TASK BRIEF: Every line below that has the string "Viewport" needs to be copied.

MATERIAL TO PROCESS:
►

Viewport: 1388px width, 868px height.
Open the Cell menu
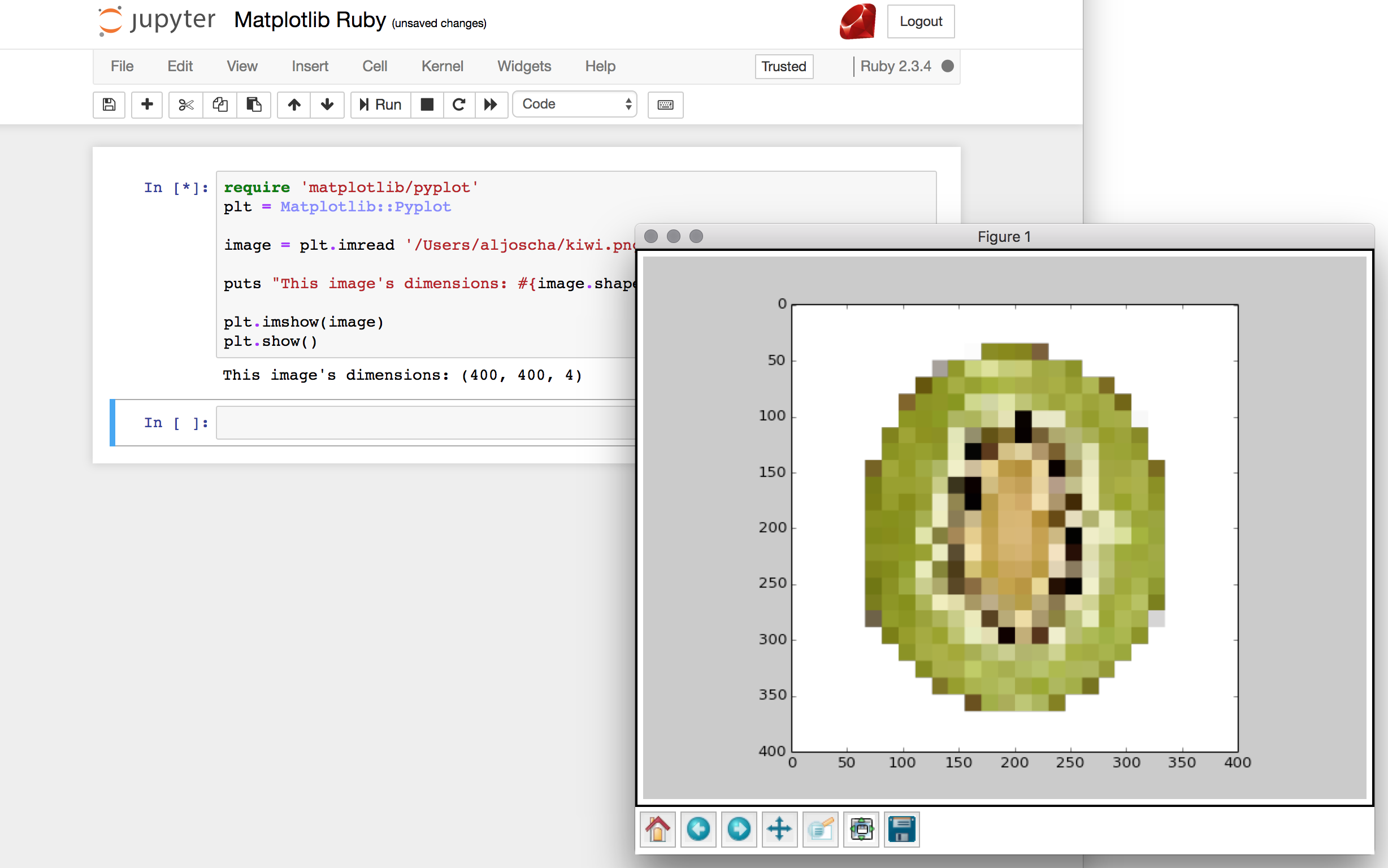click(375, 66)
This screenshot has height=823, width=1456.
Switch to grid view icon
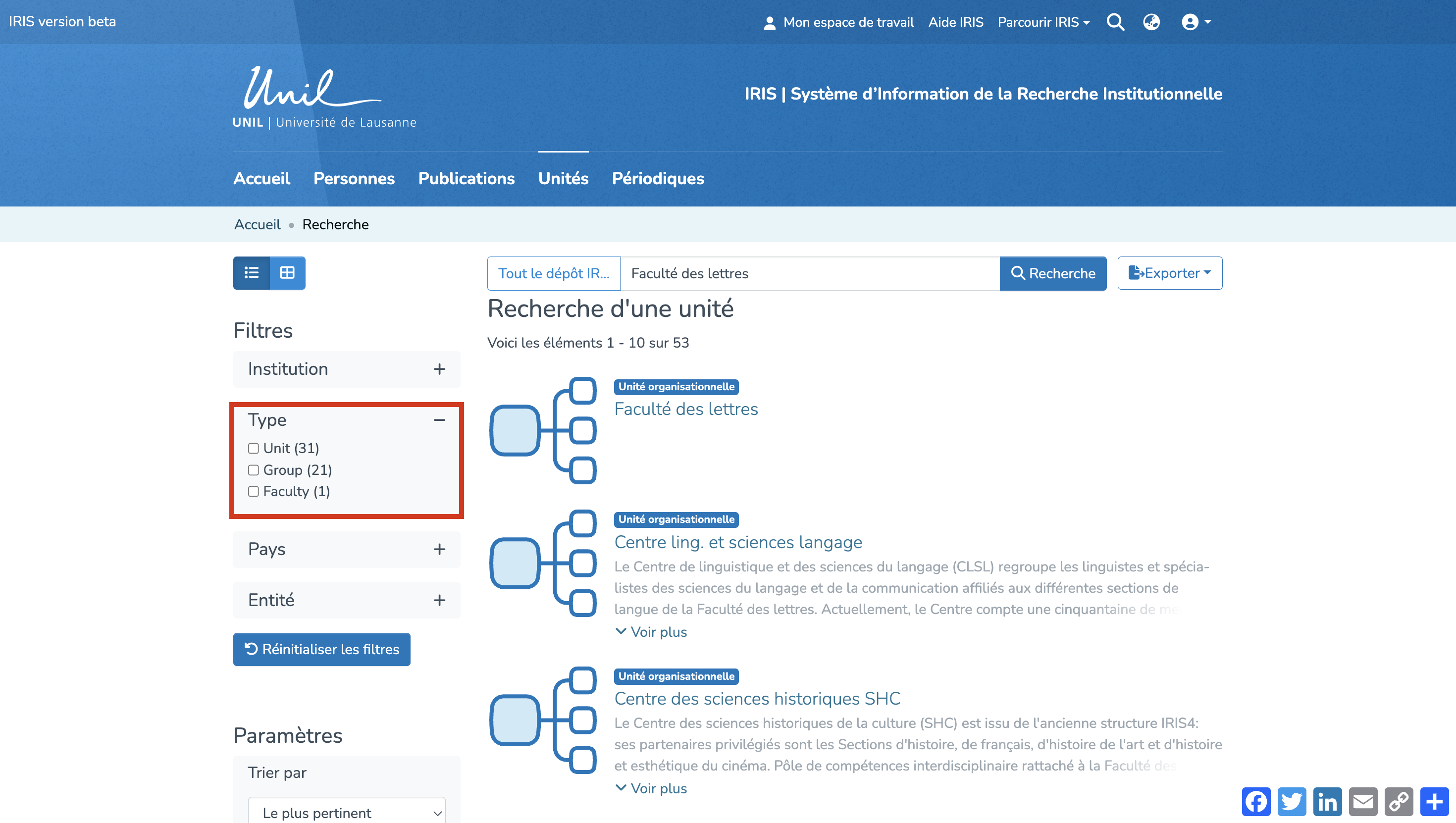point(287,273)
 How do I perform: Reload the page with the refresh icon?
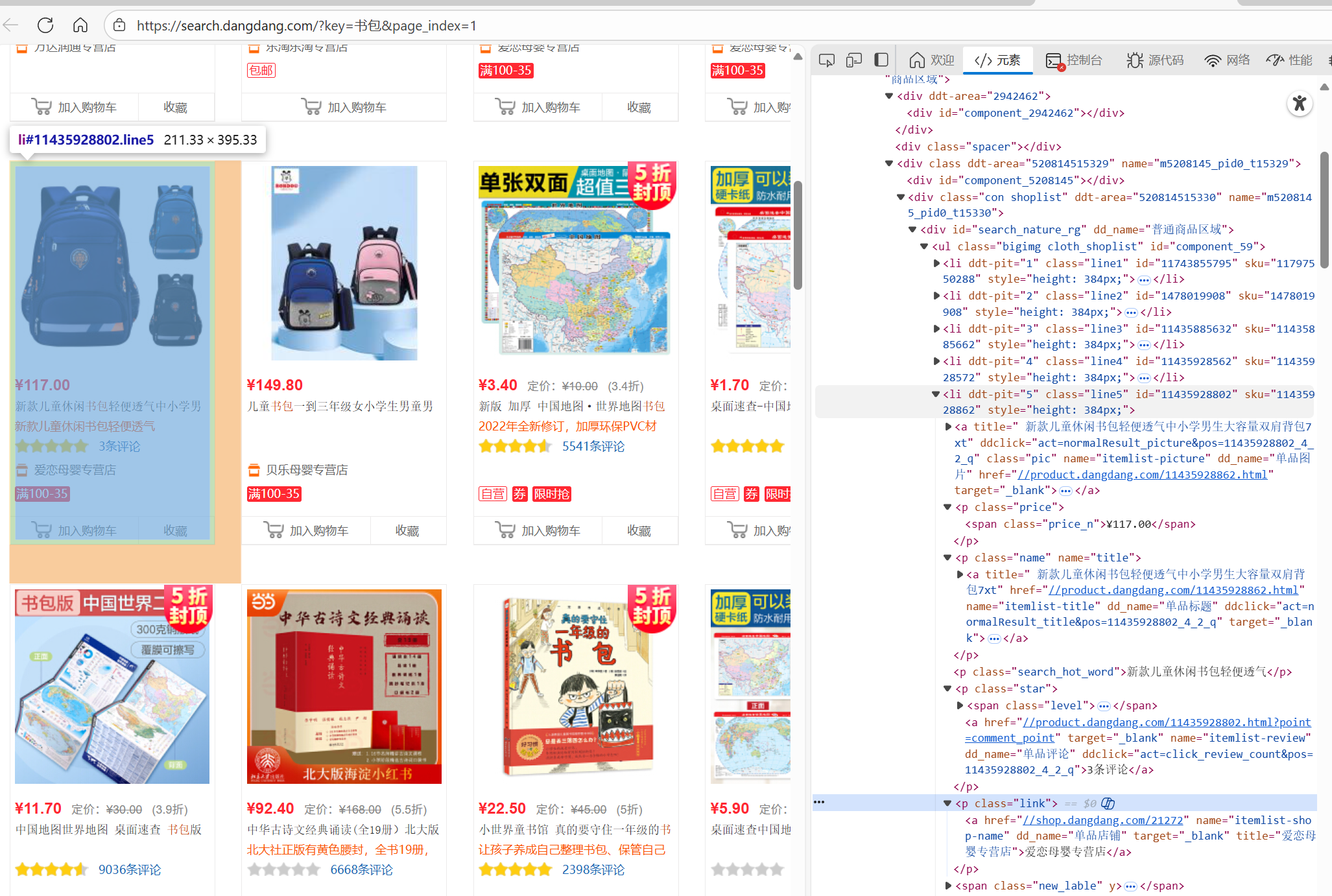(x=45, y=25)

◄
►

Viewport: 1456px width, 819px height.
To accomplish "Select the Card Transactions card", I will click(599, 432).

◄
►

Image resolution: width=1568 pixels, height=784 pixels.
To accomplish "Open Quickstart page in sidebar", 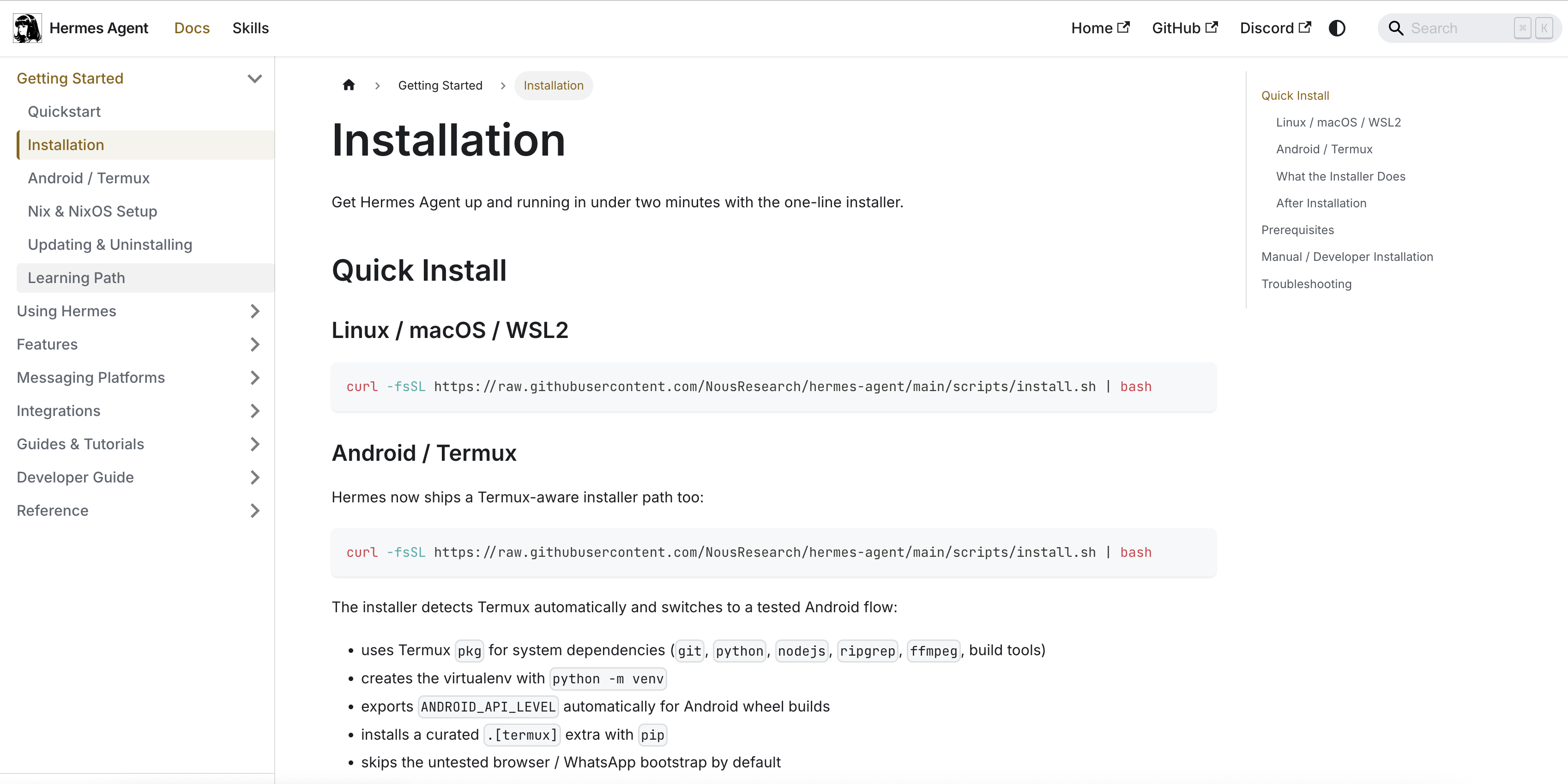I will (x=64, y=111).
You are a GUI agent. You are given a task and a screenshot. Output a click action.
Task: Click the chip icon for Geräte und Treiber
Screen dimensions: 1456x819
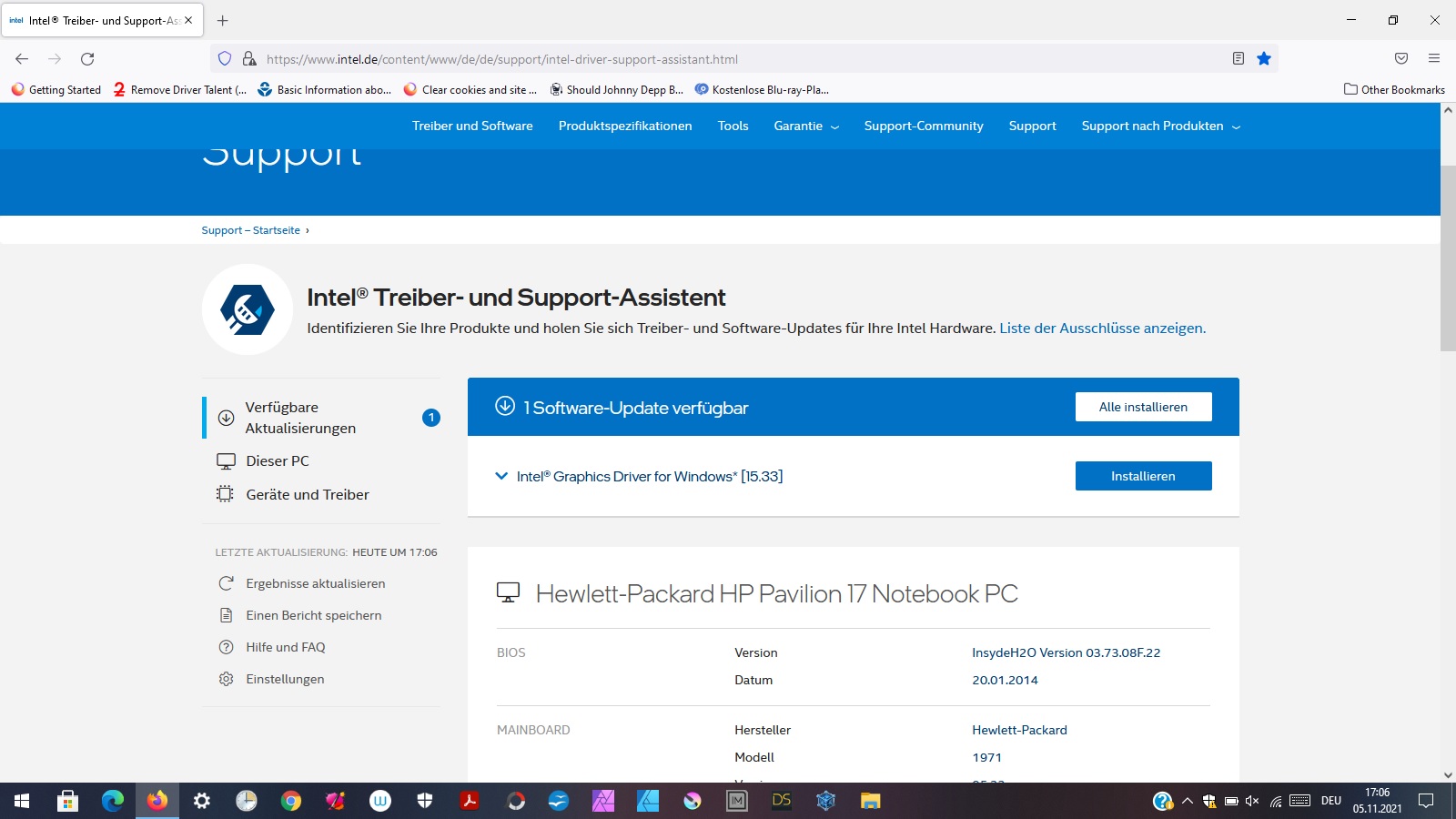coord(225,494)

◄

RESPONSE FOR THIS EXERCISE:
Viewport: 1388px width, 868px height.
Viewport: 1456px width, 819px height.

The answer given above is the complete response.